*What is expected*: Keep only the lines of the data below that contain "Click", and copy them.

........

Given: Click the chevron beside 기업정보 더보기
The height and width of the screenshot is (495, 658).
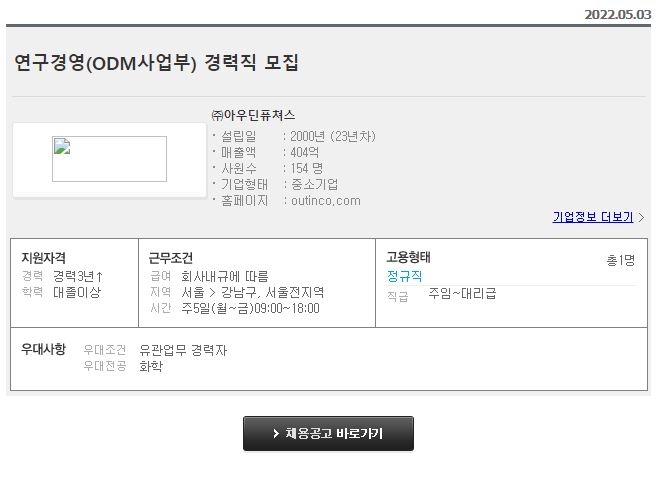Looking at the screenshot, I should (641, 217).
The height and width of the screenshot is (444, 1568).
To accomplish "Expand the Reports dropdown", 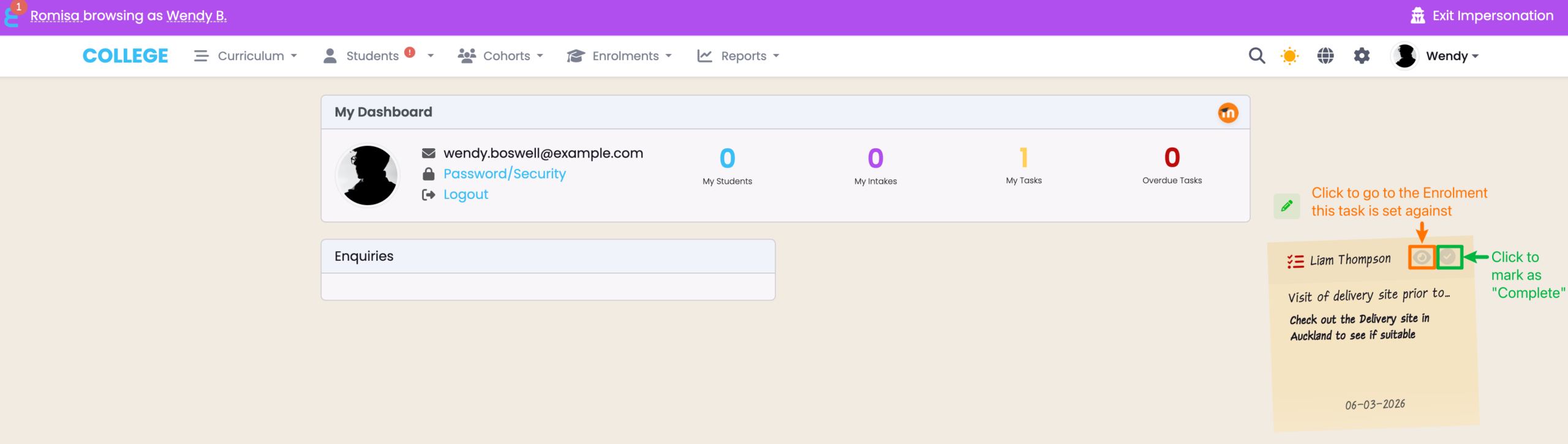I will point(738,56).
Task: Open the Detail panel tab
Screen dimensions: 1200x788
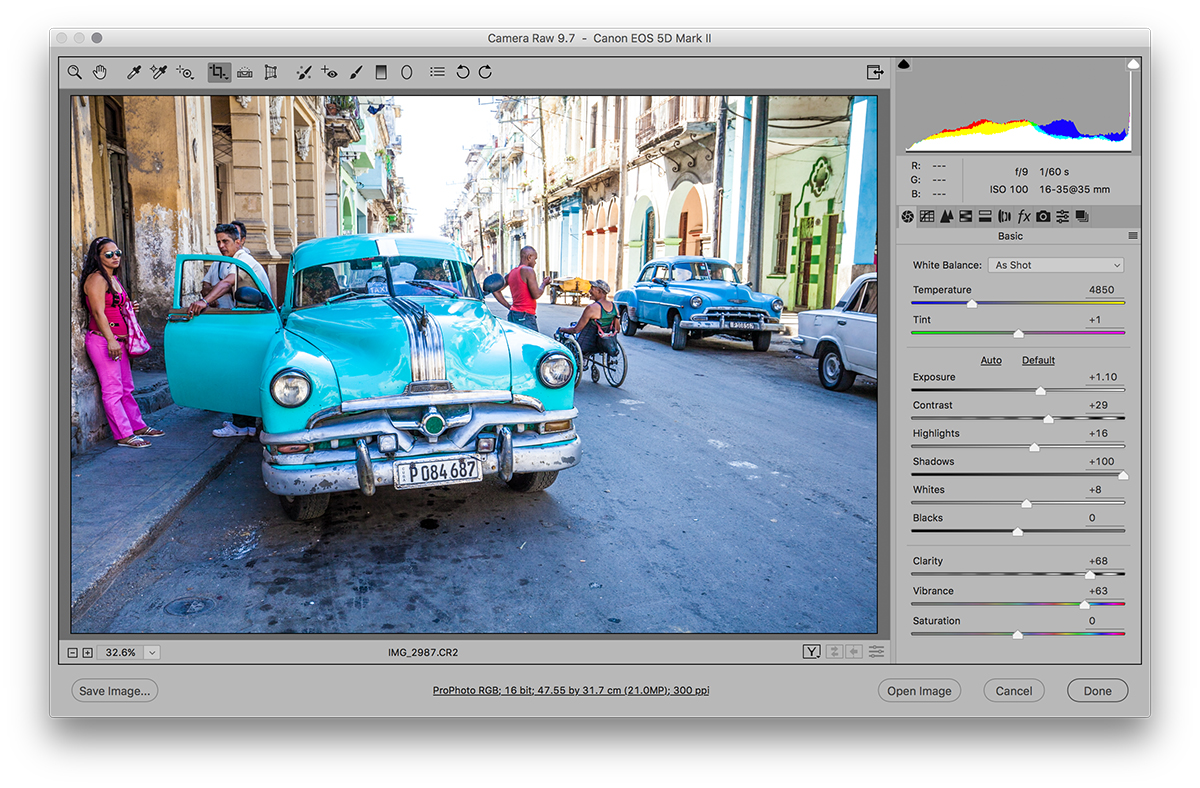Action: 946,216
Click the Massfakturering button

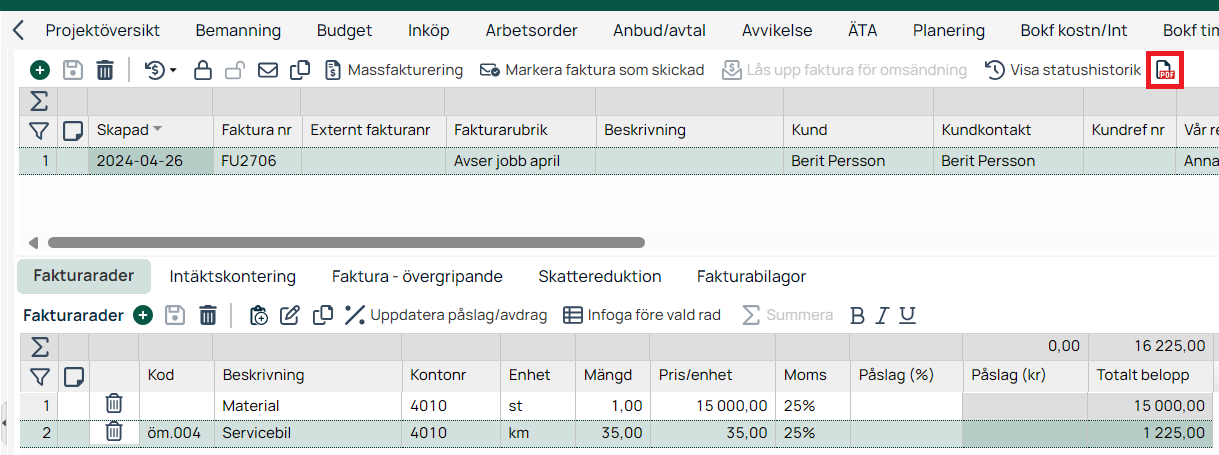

........

*Written reply*:
Given: Click the chevron beside 기업정보 더보기
Click the Massfakturering button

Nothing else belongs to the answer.